景色は部屋で見ていたものとは変わり、次第に街や海は見えなくなり、木々と満月ばかりが目に映るようになっていく。


「このまま、どこまでも……どこまでも! ふふっ、ふふっ……たのしい、たのしいです! わっ!」


 行けてしまいそうだった。

ほんとうにこのまま憧れの街へたどり着いてしまえそうで。

そう、希望を抱いて顔を笑顔で満たしたその時――――。


「あっ……あ」


 地面にあったのは石か、それとも木の根か、誰かの落とし物か、それがなんなのか、咄嗟のことで小さな王女様にはわからなかった。

とにかく、自然の悪戯に小さな王女様は躓いてしまったのだ。


 小さな王女様は、コロコロと転がるばかりで成す術がない。

その小さな体はとても軽く、どこまでも坂を転げ落ち、その度に体中に刺さる小さな石が痛くて痛くてしかたない、さらに転がる勢いは止まるところを知らず、体への痛みは増すばかり。

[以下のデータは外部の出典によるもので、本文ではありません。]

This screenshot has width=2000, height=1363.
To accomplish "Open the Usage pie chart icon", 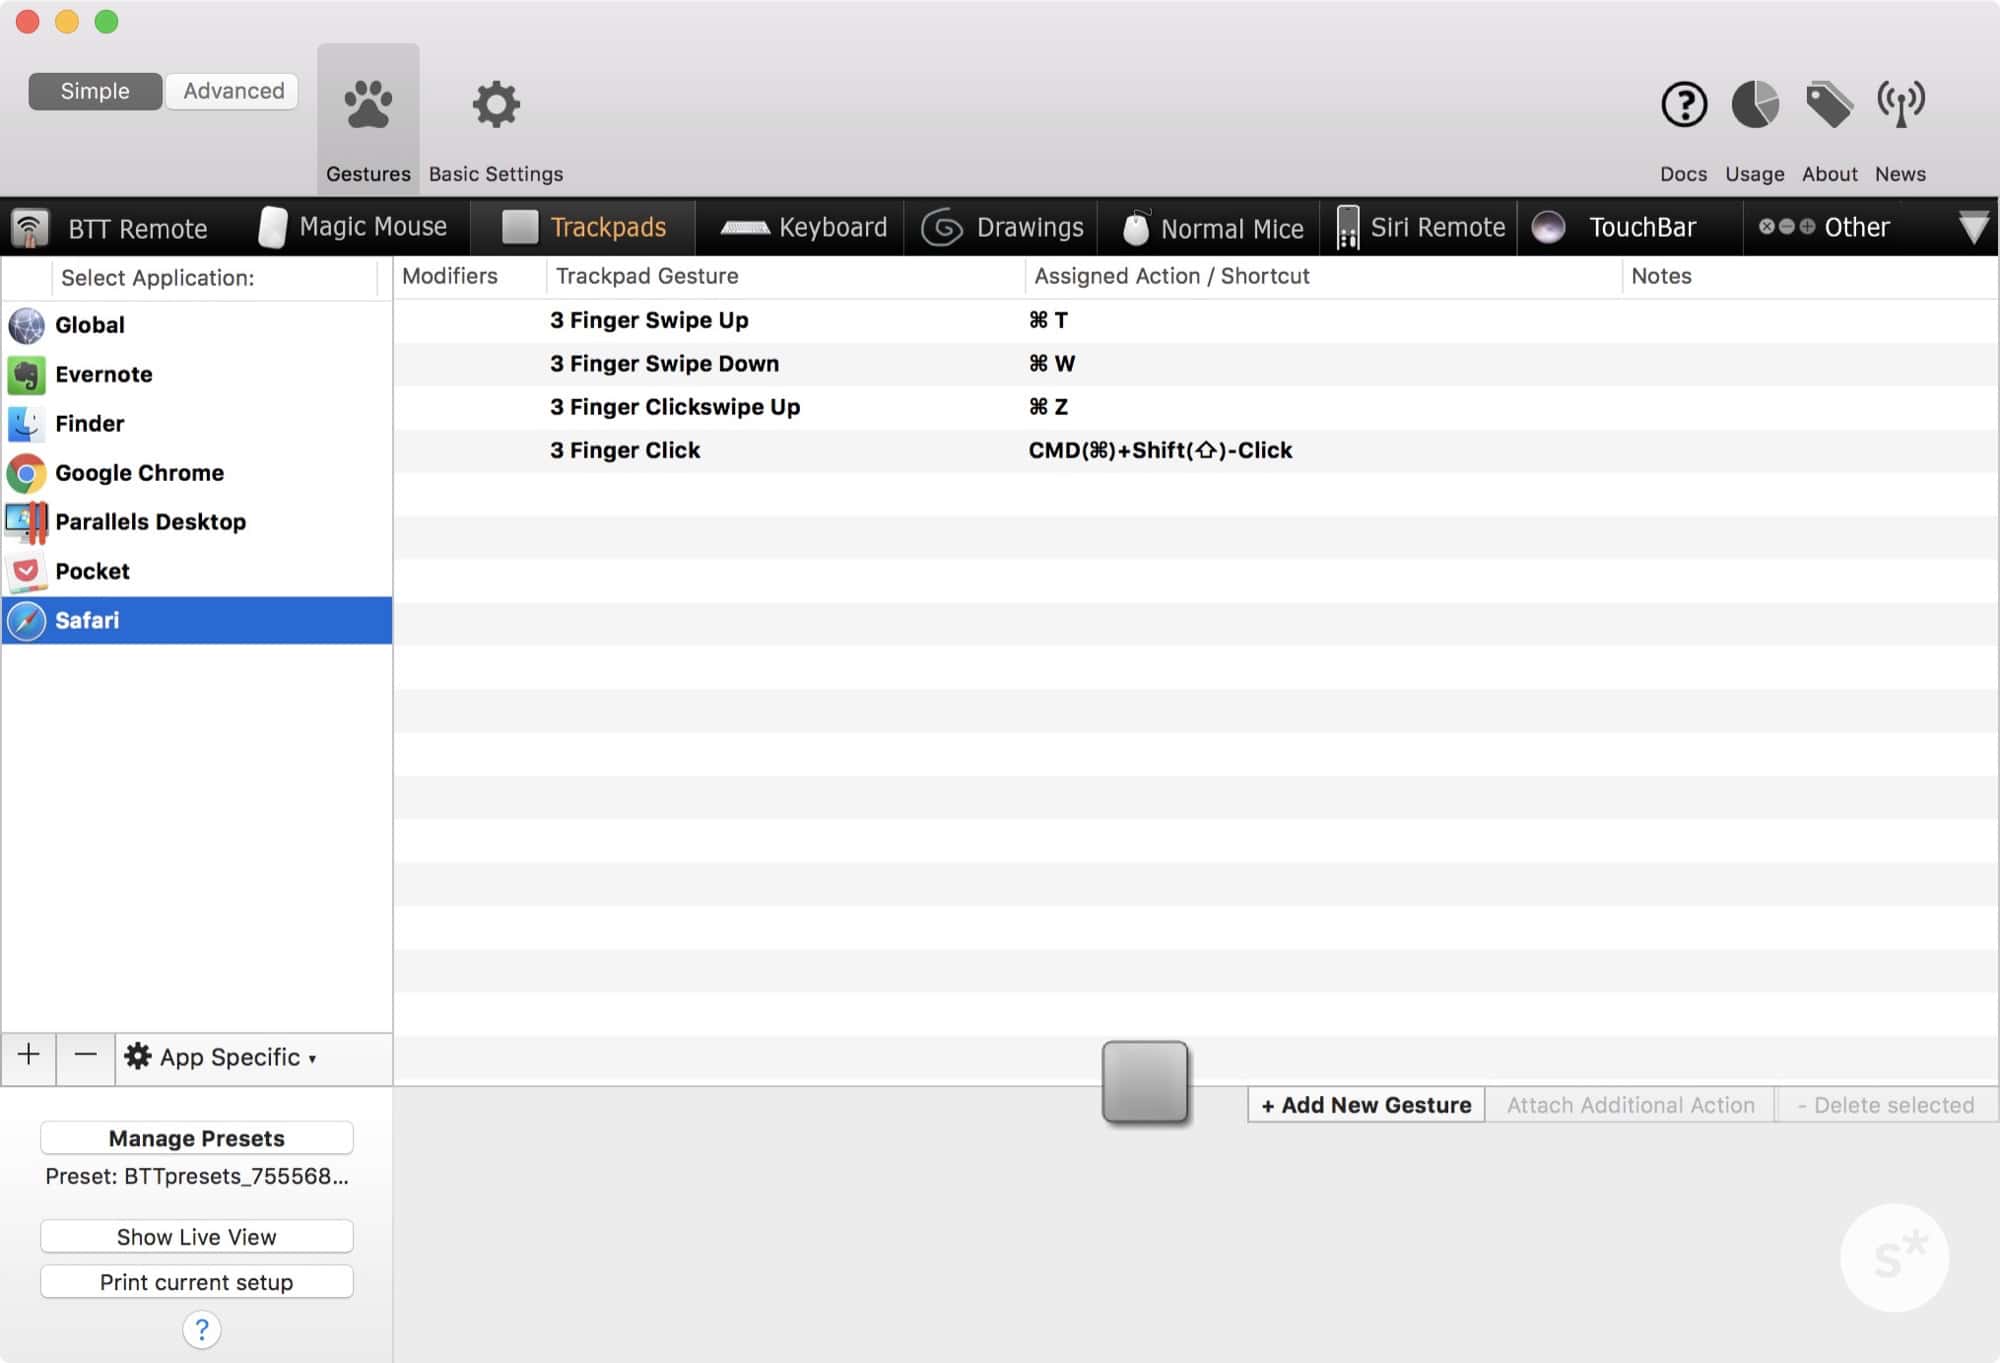I will [1754, 105].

ドレスと何ら変わりないようなふわふわの白いパジャマは土だらけになり色が変わっていく。


「わっ……ぁ」


 ふわっ、と軽い体が宙に投げ出され浮いた。

その瞬間、小さな王女様は痛みで瞑っていた目を開ける。

身体中土まみれ、草木や小石で身体に今までの人生でついたことがない様な小さな傷が大量につく。

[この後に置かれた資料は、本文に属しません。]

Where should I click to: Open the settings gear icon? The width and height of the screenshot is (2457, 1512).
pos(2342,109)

そして、右腕をまっすぐ満月の方へと伸ばした時、赤い雫が宙を舞い、自分自身に降りかかる。


月は―――なかった。


 少し横をむけば、きっとそこにある。

だけどほんの一瞬で、そんな余裕なんてなく、ただ彼女は右腕を最初に見えた、自分にとっての一番星に向け掲げ、手のひらを広げ、右手を右から左へと動かして、一番星だけじゃない見える限りすべての星を自分自身の手のひらにかき集める。


「あぁ……キレイ……星が…なんて」


 ふわっ、と浮いた身体はくるりと回ると勢いを増して落ちていく。


「美しいの」


そして小さな王女様の身体は容赦なく、固く少し深い川に叩きつけられる。


ドボン、と音が鳴る。


 全身は冷たく気持ちのいい水に包まれ、視界はぐにゃぐにゃと歪み、だんだんと真っ暗になる。

下へ下へと身体は沈む。

どこかへ、流されていく、身体はまったくいうことを聞かない。

どんどんと、身体から力が抜けていく。


「あぁ、ここが……」


 小さな泡の息を少しだけ吐くと、小さなお王女様はただ流されるだけの存在となった。

目指した憧れの街はまだまだ遠い。